> [O QUE FAZER]
1. Diga se cada frase abaixo bate com o texto sobre a reforma tributária, respondendo sim ou não e citando as palavras do texto que decidem: (a) Em 2019, o Brasil tinha 206 bilionários. (b) O governo seguiu com a ideia de acabar com a desoneração da cesta básica. (c) Cerca de 30% da renda produzida por ano no Brasil fica com 1% da população.
2. Reproduza palavra por palavra o trecho do texto sobre a reforma tributária que começa nas palavras "Os números organizados" e para logo depois das palavras "534 por mês.".

> [TEXTO PARA LEITURA]

..........

Trocando em miúdos: o governo Bolsonaro inaugura sua incursão na reforma tributária sem tratar da taxação da riqueza e do grande patrimônio e aumentando o peso de dois dos principais tributos sobre o consumo.
Alguns vão lembrar que o governo desistiu de extinguir a desoneração dos produtos da cesta básica — como se o simples fato de ter cogitado cobrar a nova CBS do pão e do leite já não fosse um descalabro, em país que, pela primeira vez na história, tem mais da metade (50,5%) da população desempregada, como registrou o IBGE no começo de julho.
O resultado mais previsível desse cenário de pandemia e derretimento econômico é o aprofundamento da maior tragédia brasileira, nossa monumental desigualdade.
Nosso modelo tributário é o grande alimentador da concentração de renda e da consequente desigualdade.
Os números organizados pelo Instituto Justiça Fiscal são estarrecedores. Cerca de 30% de toda a renda produzida anualmente no Brasil estão nas mãos de apenas 1% da nossa população.
Metade da riqueza das famílias brasileiras, cerca de R$ 8 trilhões, pertence a apenas 1% das famílias.
Em 2019, o Brasil registrava 206 bilionários, com patrimônio de R$ 1,2 trilhão. Na outra ponta, 25 milhões de pessoas viviam com apenas R$ 117 por mês. Outros 28 milhões de brasileiros tinham renda média de R$ 243 mensais e mais 23 milhões contam com apenas R$ 534 por mês.
Frente a esse quadro, nem a dita “primeira etapa” nem os balões de ensaio já anunciados como próximos passos da reforma tributária de Bolsonaro/Guedes têm sequer um olhar para os pilares de injustiça e concentração de riqueza do nosso modelo de cobrar impostos.
É claro que isso não é um lapso ou esquecimento. É a versão “e daí?” aplicada a uma reforma cosmética, deliberadamente incapaz de tratar do que interessa à vasta maioria dos brasileiros e brasileiras.
Tenho defendido que a justiça tributária deva sempre ser listada entre os indicadores do grau de democracia em um país, ao lado do respeito às liberdades individuais, direitos civis e liberdade de expressão, por exemplo.
E não se pode chamar de democracia plena um País onde quem ganha mais de R$ 300 mil por mês tenham 70% de sua renda livre de impostos, enquanto um assalariado que receba R$ 1.903,99 (menos de 1,5 salário mínimo) já seja tributado com Imposto de Renda — sem contar os tributos que paga sobre o consumo.
A reforma tributária que o Brasil precisa terá que inverter a lógica injusta atualmente em vigor, cobrando imposto sobre as altas rendas, a riqueza e o patrimônio de quem está no topo da pirâmide e aliviando a carga sobre a grande massa de assalariados e sobre o consumo.
Está claro que a dupla Guedes/Bolsonaro não está à altura nem está afinada com essa tarefa. Alguma surpresa?
Paulo Guedes é um completo canalha a serviço do alto escalão financeiro nacional.

..........

> [DADOS]
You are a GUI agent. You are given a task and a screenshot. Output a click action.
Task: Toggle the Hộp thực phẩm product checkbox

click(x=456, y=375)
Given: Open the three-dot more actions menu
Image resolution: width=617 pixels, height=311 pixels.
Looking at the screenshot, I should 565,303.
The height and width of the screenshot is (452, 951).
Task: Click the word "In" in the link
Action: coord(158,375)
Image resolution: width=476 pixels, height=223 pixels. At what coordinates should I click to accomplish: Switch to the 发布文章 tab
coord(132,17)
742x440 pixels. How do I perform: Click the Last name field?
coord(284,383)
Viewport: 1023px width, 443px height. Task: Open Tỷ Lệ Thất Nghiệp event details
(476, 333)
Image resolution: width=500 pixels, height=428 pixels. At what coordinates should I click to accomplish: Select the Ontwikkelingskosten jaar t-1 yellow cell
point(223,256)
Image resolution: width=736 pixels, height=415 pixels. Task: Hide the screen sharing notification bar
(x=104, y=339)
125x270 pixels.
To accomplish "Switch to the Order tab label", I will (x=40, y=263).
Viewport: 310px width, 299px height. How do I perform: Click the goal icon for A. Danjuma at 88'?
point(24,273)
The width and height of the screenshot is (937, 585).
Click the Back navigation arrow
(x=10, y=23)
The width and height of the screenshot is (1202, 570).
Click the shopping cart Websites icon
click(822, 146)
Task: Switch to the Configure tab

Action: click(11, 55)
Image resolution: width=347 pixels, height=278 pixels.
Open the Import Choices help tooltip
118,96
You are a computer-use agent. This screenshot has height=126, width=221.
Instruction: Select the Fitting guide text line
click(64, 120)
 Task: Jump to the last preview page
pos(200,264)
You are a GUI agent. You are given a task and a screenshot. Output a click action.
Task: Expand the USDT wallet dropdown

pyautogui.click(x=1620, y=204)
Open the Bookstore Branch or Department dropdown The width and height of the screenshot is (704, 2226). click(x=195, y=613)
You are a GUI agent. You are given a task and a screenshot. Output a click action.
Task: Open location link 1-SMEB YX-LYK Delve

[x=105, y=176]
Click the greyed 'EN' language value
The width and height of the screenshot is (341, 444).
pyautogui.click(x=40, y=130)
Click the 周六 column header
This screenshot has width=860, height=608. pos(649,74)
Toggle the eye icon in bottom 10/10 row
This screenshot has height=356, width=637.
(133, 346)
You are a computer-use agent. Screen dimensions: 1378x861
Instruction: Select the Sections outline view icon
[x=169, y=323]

..........

> [RESPOSTAS ESPERADAS]
1.
(a) Sim: "Em 2019, o Brasil registrava 206 bilionários"
(b) Não: "o governo desistiu de extinguir a desoneração dos produtos da cesta básica"
(c) Sim: "Cerca de 30% de toda a renda produzida anualmente no Brasil estão nas mãos de apenas 1% da nossa população."

2.
Os números organizados pelo Instituto Justiça Fiscal são estarrecedores. Cerca de 30% de toda a renda produzida anualmente no Brasil estão nas mãos de apenas 1% da nossa população.
Metade da riqueza das famílias brasileiras, cerca de R$ 8 trilhões, pertence a apenas 1% das famílias.
Em 2019, o Brasil registrava 206 bilionários, com patrimônio de R$ 1,2 trilhão. Na outra ponta, 25 milhões de pessoas viviam com apenas R$ 117 por mês. Outros 28 milhões de brasileiros tinham renda média de R$ 243 mensais e mais 23 milhões contam com apenas R$ 534 por mês.